Un altro filone molto promettente riguarda il microbioma intestinale. Alcuni studi suggeriscono che i probiotici possano aiutare a ridurre i sintomi del reflusso e proteggere l'esofago dai danni. Uno studio cinese del 2026 ha rilevato che aggiungere probiotici (Lihuo, probiotico contenente diversi ceppi batterici) alla terapia standard migliora i sintomi di oltre il 36%, rispetto ai soli farmaci.

Mini-interventi endoscopici e chirurgia: per riparare la valvola anti-reflusso

Nei casi più impegnativi è però necessario ricorrere alle procedure endoscopiche o alla chirurgia.

Nel mirino del chirurgo e dell'endoscopista c'è lo sfintere esofageo inferiore, la ‘valvola' che separa, da un punto di vista anatomico e funzionale, lo stomaco dall'esofago. Quando questa ‘porta' si rilassa troppo (spesso a causa di un cattivo gioco di pressioni, causato dall'ernia iatale) e dunque non si chiude più bene, i succhi gastrici acidi possono risalire dallo stomaco, provocando bruciore e infiammazione a livello dell'esofago.

Per rinforzare questa barriera, si può ricorrere a nuove tecniche endoscopiche mini-invasive, senza bisturi. Tra queste, la TIF 2.0 (Fundoplicatio Transorale Incisionless), che ricostruisce la barriera anti-reflusso dall'interno, realizzando, senza incisioni chirurgiche, una valvola anti-reflusso alla giunzione gastro-esofagea. In alternativa, le procedure ARMS/ARMA (mucosectomia e ablazione mucosale anti-reflusso), che creano piccole cicatrici controllate, al fine di restringere la valvola anti-reflusso, nel punto di passaggio tra stomaco ed esofago. O infine, la tecnica ‘Stretta', che eroga energia a radiofrequenze sul muscolo dello sfintere esofageo inferiore e alla giunzione gastro-esofagea, provocando così un ispessimento e un rimodellamento del muscolo dello sfintere.

Se tutto ciò non dovesse funzionare, non resta che ricorrere al classico intervento chirurgico laparoscopico, la “fundoplicatio”.

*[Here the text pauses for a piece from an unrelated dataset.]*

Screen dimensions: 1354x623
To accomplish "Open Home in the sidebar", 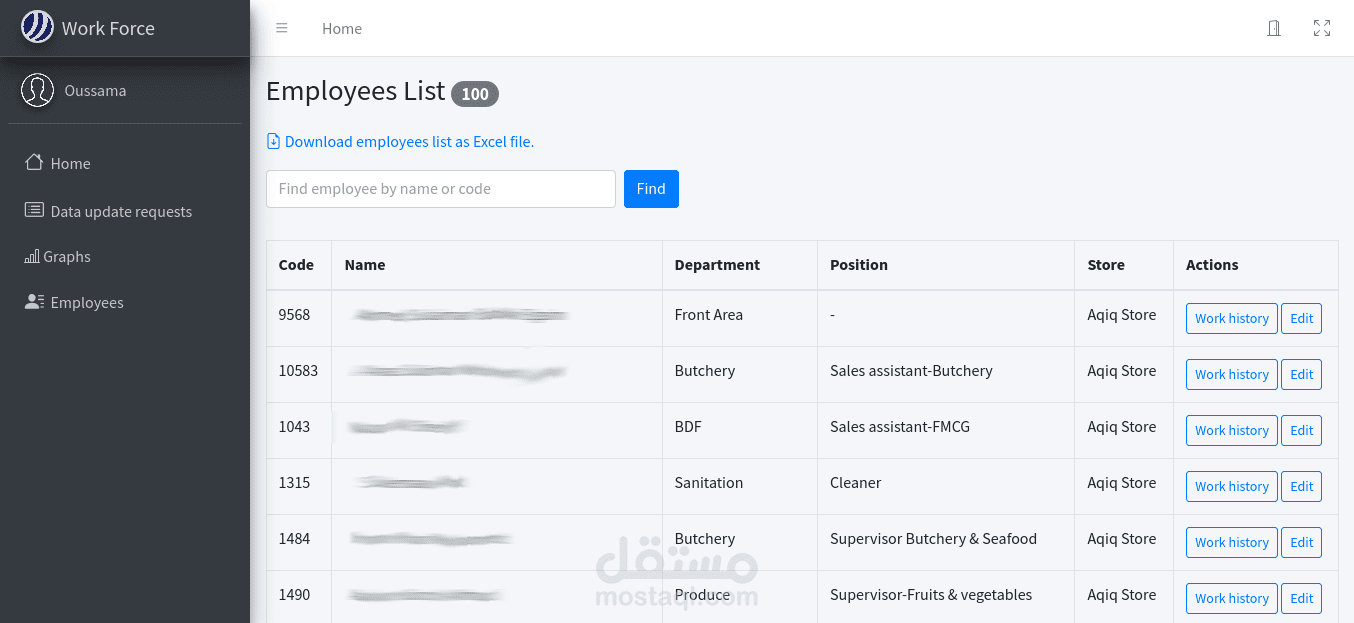I will [70, 163].
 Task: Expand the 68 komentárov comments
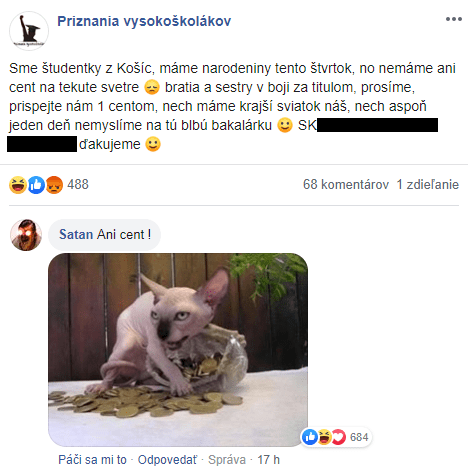click(x=346, y=184)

La cura più semplice? Muoversi di più

Infine, per tornare allo studio cinese, che ha individuato nell'attività fisica regolare un'importante risorsa terapeutica, il messaggio più interessante di questa ricerca è che il reflusso non si combatte solo a suon di pillole (o bisturi). Dormire meglio, tenere sotto controllo il peso, ridurre l'ansia e fare esercizio fisico funzionano e dovrebbero dunque essere “prescritti” come parte integrante della terapia.

Secondo i ricercatori cinesi, per trattare al meglio il reflusso, non basta più limitarsi ai farmaci antiacido (o a soluzioni chirurgiche); serve un approccio più ampio e “multidimensionale”, che includa, ove necessario, anche un supporto psicologico contro ansia e stress, programmi di esercizio fisico e la collaborazione tra diversi specialisti.

Gli autori invitano però alla prudenza: lo studio in questione è stato condotto in una sola area geografica ed è di tipo osservazionale. Per confermarne i risultati e capire meglio i rapporti di causa-effetto tra attività fisica e miglioramento del reflusso gastro-esofageo, saranno necessari studi caso-controllo più ampi e di lunga durata.

Intanto però una cosa appare evidente: stomaco e cervello dialogano molto più di quanto immaginiamo. E a volte queste conversazioni lasciano il segno.